Introduction The mucosal immune system comprises of a complex network of intestinal epithelial cells and immune cells. We report that an orally delivered microbial strain of Veillonella parvula (EDP1867) that is non-replicating and non-colonizing acts through pattern recognition receptor mediated modulation of small intestinal immune responses to induce potent systemic inflammation resolution. Methods EDP1867 is a strain of Veillonella parvula isolated from mucosal tissue of a human donor and rendered non replicating by gamma irradiation. In vitro experiments were performed in primary human immune cells. In vivo efficacy was done using mouse models of delayed-type hypersensitivity (DTH) and psoriasis. Fluorescently labeled EDP1867 was used in biodistribution experiments.

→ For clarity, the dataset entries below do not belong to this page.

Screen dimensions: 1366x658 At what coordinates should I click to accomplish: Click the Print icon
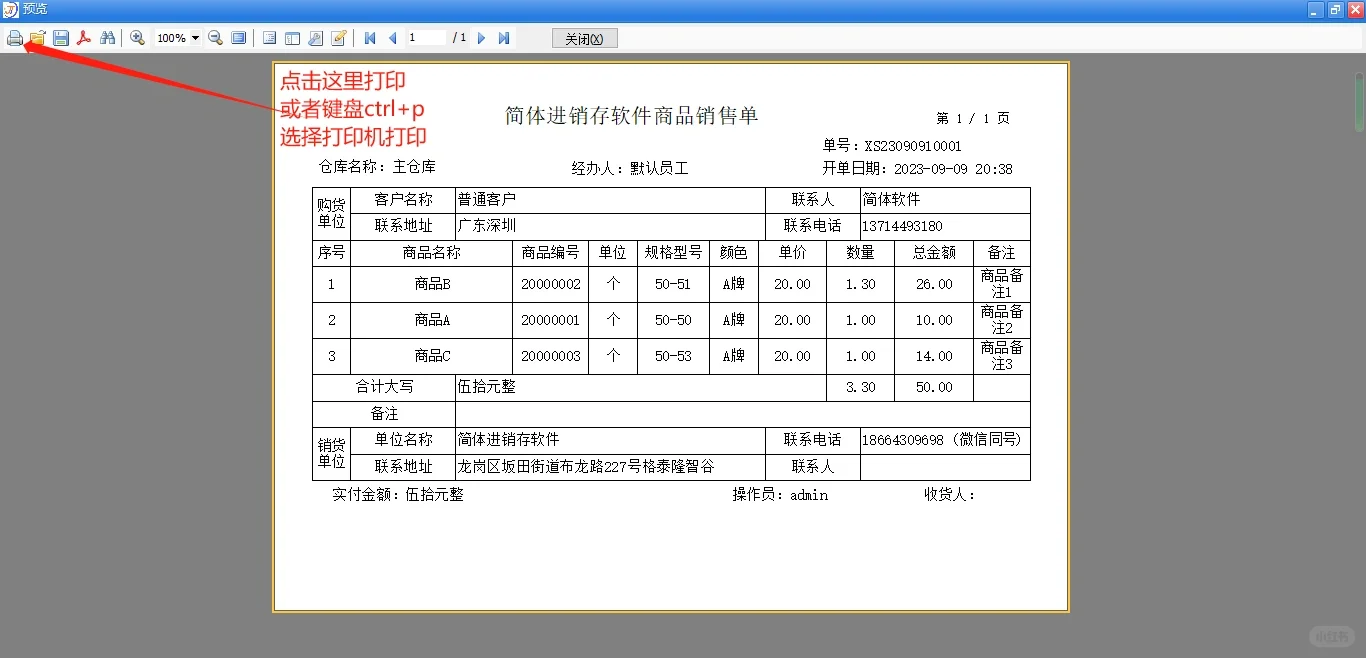[15, 38]
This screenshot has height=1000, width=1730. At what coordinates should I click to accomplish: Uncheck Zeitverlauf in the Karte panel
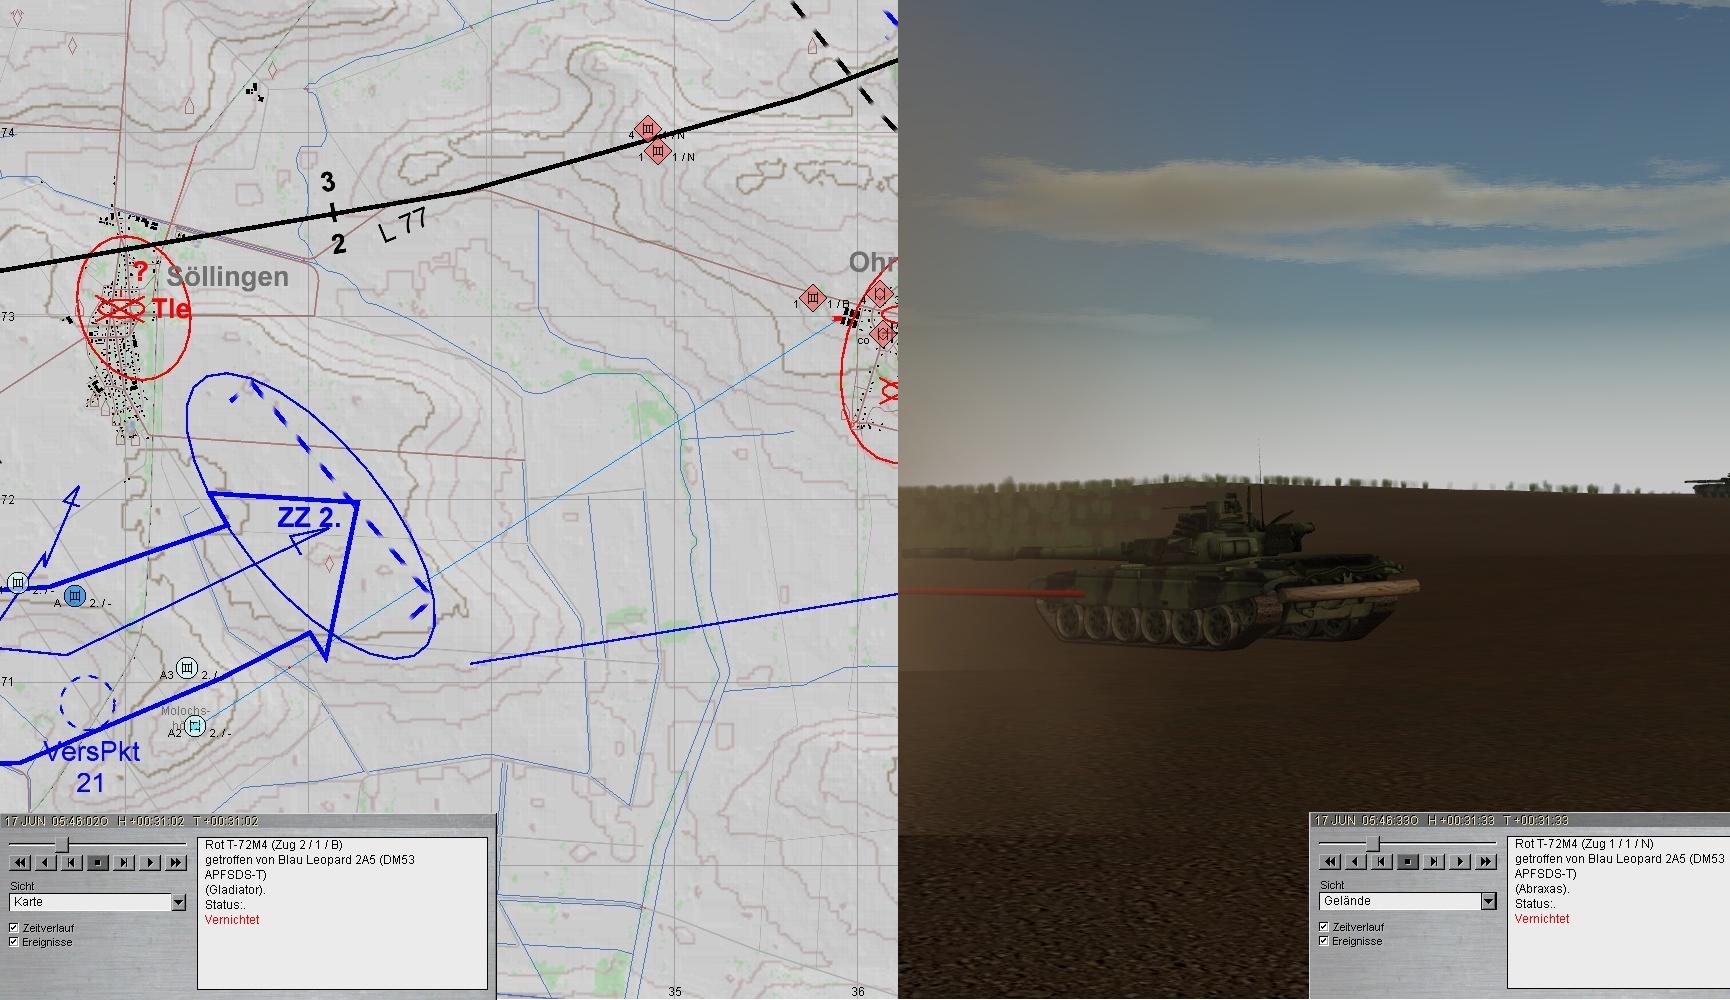point(14,928)
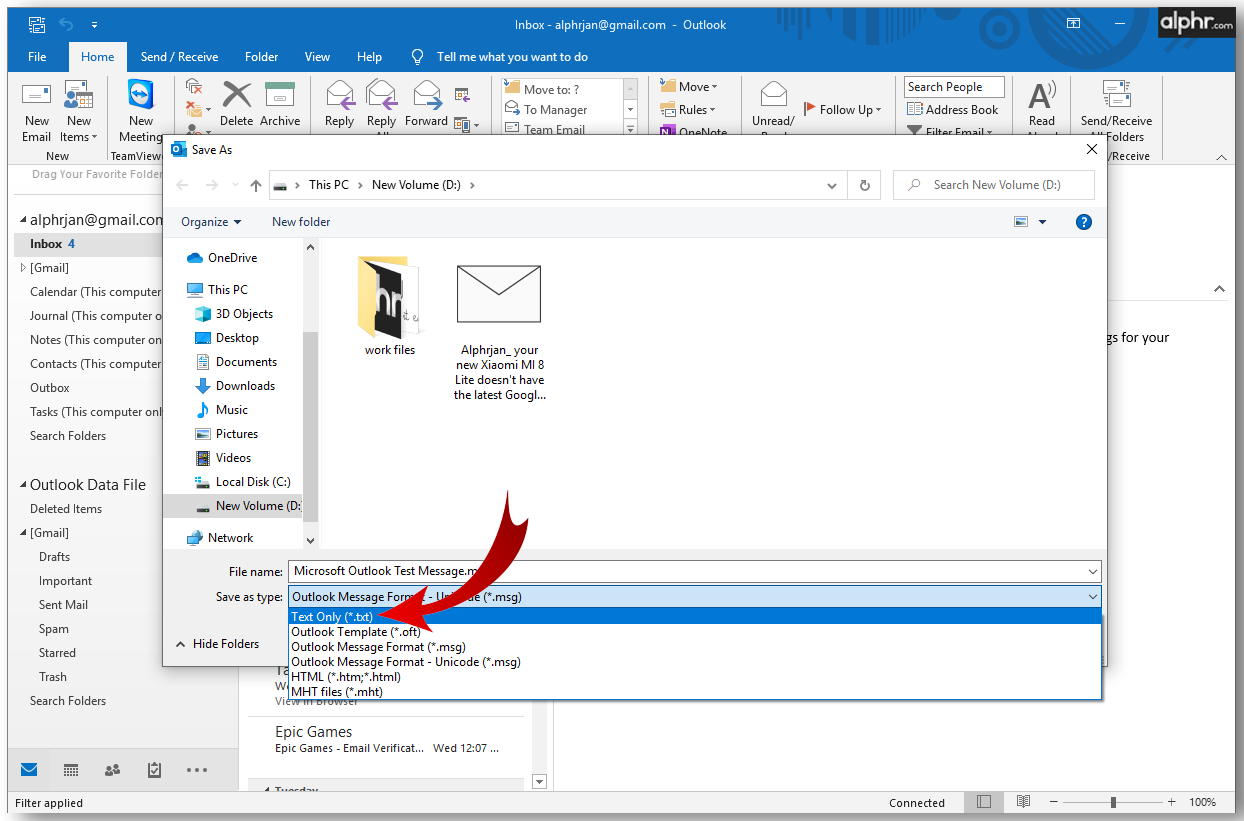Open the Send / Receive ribbon tab
The width and height of the screenshot is (1244, 821).
tap(179, 57)
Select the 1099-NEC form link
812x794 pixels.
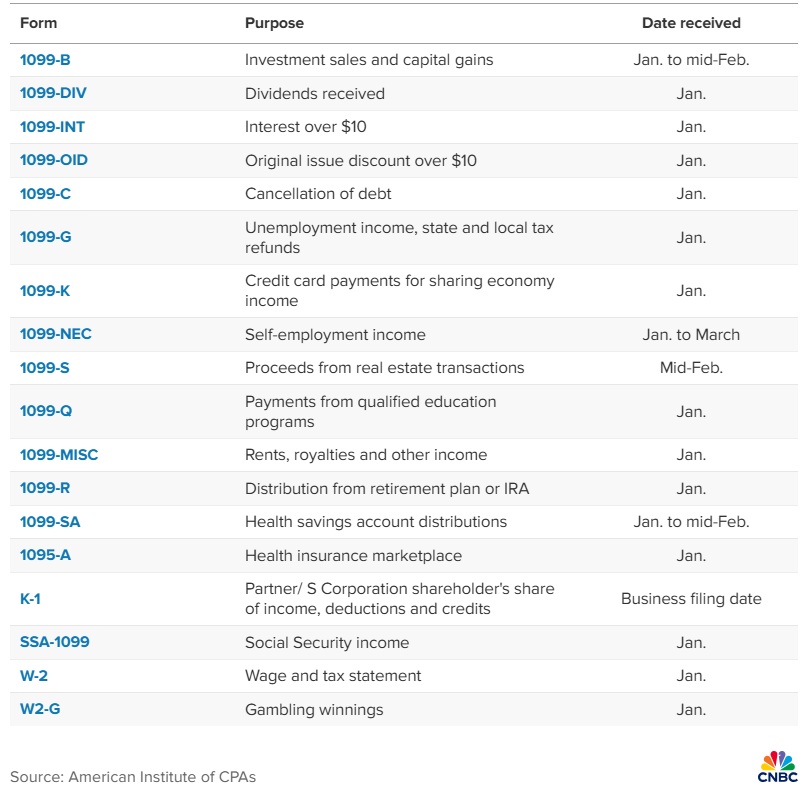point(56,335)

Results EDP1867 induced IL-10 in primary human immune cells. In a DTH model, orally delivered EDP1867 reduced inflammation and diminished production of pro-inflammatory cytokines ex vivo. Fluorescently labeled EDP1867 transited through the gut without systemic exposure in biodistribution studies to demonstrate gut restriction. EDP1867 activity is dependent on TLR2 and migration of immune cells through the gut. In an imiquimod-induced psoriasis model, EDP1867 reduced skin inflammation and psoriasis score and Th17 cytokines in the skin. Conclusions EDP1867 drives broad based resolution of inflammation and can reestablish normal homeostasis. These data demonstrate that EDP1867 can act as a new oral anti-inflammatory drug that is gut restricted and dependent on local immune recognition within the small intestine, to induce systemic anti-inflammatory effects. EDP1867 is currently in clinical development for treatment of inflammatory diseases.